What needs to be done: Pictures stay out; everything else in the records below is copied exactly.

Records supplied: Begin

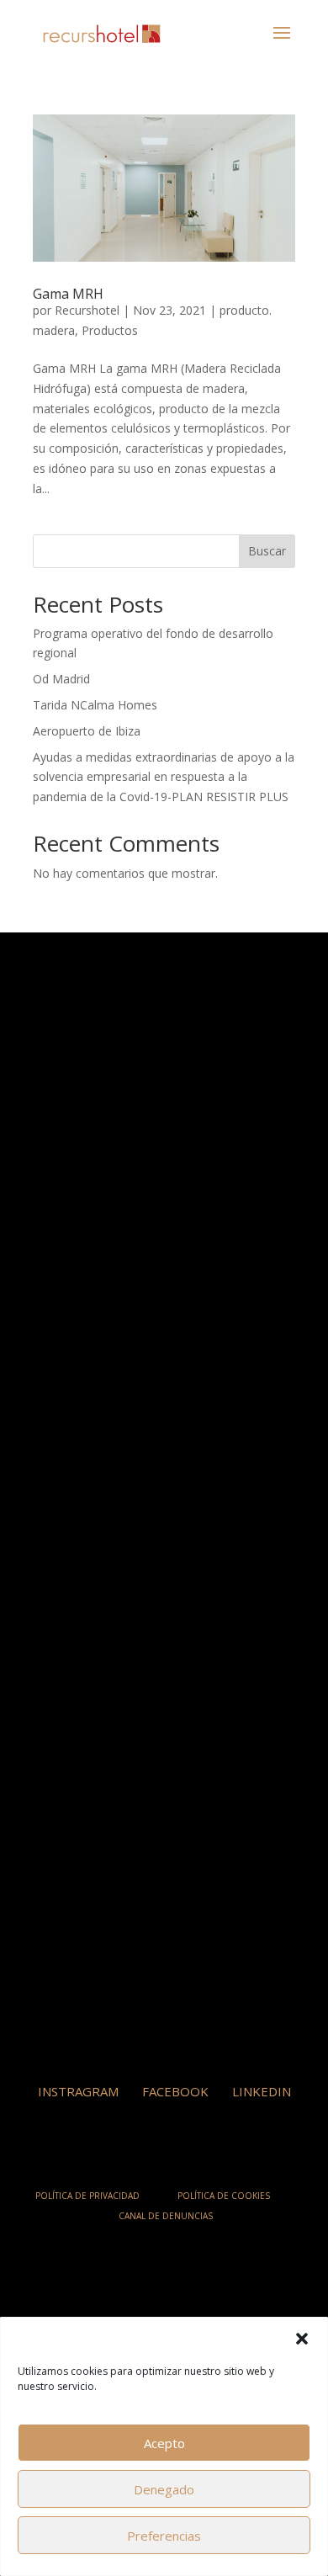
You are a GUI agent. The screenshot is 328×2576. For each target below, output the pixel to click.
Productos (110, 330)
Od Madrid (61, 679)
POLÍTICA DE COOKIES (223, 2196)
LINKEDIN (261, 2091)
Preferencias (164, 2535)
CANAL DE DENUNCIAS (166, 2216)
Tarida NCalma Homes (95, 705)
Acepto (164, 2443)
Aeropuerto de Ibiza (86, 731)
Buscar (267, 551)
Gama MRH (68, 293)
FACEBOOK (175, 2091)
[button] (302, 2338)
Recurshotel (87, 310)
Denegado (164, 2489)
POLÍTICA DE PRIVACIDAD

Records supplied: End

Output of the task:
You are a GUI agent. The screenshot is 328×2576. For each target below, output the pixel to click.
Productos (110, 330)
Od Madrid (61, 679)
POLÍTICA DE COOKIES (223, 2196)
LINKEDIN (261, 2091)
Preferencias (164, 2535)
CANAL DE DENUNCIAS (166, 2216)
Tarida NCalma Homes (95, 705)
Acepto (164, 2443)
Aeropuerto de Ibiza (86, 731)
Buscar (267, 551)
Gama MRH (68, 293)
FACEBOOK (175, 2091)
[button] (302, 2338)
Recurshotel (87, 310)
Denegado (164, 2489)
POLÍTICA DE PRIVACIDAD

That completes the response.